(Item coordinate data)
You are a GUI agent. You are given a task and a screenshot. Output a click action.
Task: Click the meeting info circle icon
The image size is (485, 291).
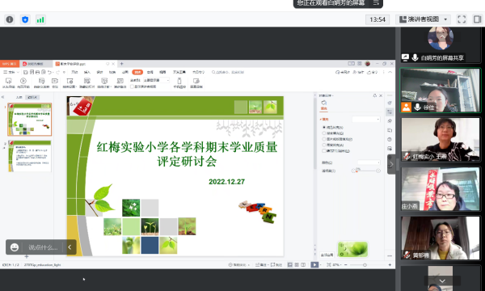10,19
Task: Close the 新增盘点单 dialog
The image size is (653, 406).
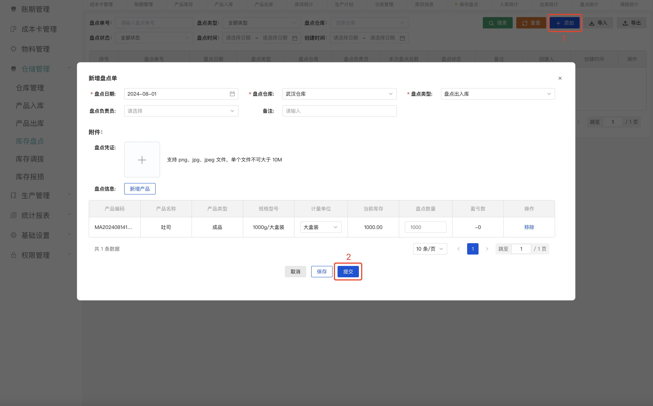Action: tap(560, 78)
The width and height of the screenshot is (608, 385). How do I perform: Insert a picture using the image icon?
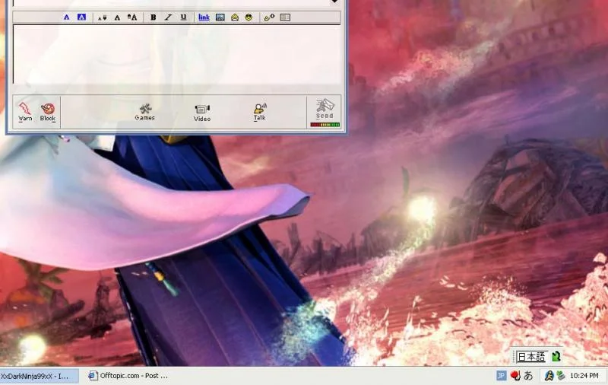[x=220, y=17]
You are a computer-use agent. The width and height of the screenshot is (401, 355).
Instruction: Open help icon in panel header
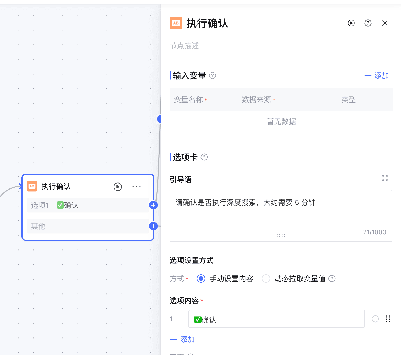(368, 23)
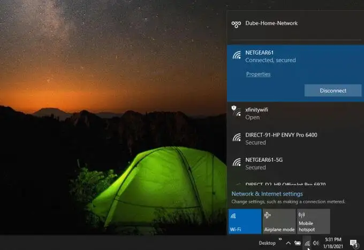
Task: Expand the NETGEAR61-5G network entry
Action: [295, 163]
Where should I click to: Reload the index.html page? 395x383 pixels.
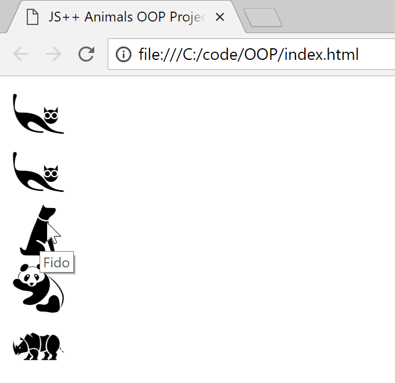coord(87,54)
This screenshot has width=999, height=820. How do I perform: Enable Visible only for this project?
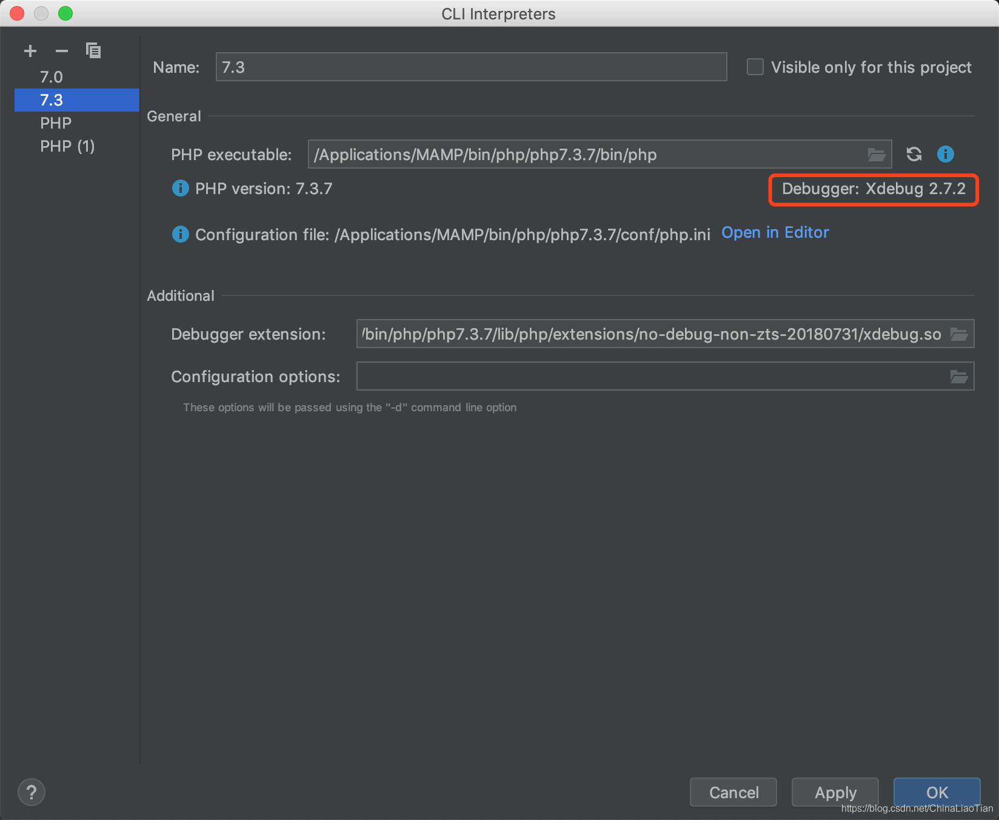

» **THE TASK**: Begin at the line that has "You are a computer-use" and continue through the end of the entries, replacing "screenshot" with "screen capture" and leaving everything else unchanged. Omit the pictures from your answer.

» **RESPONSE TO THE EXERCISE**:
You are a computer-use agent. The width and height of the screen capture is (401, 355).
Instruction: Open help icon in panel header
(368, 23)
Task: Expand the NETGEAR61-5G network entry
Action: [295, 163]
Where should I click to: Reload the index.html page? 395x383 pixels.
coord(87,54)
This screen capture has width=999, height=820. How do I perform: Enable Visible only for this project?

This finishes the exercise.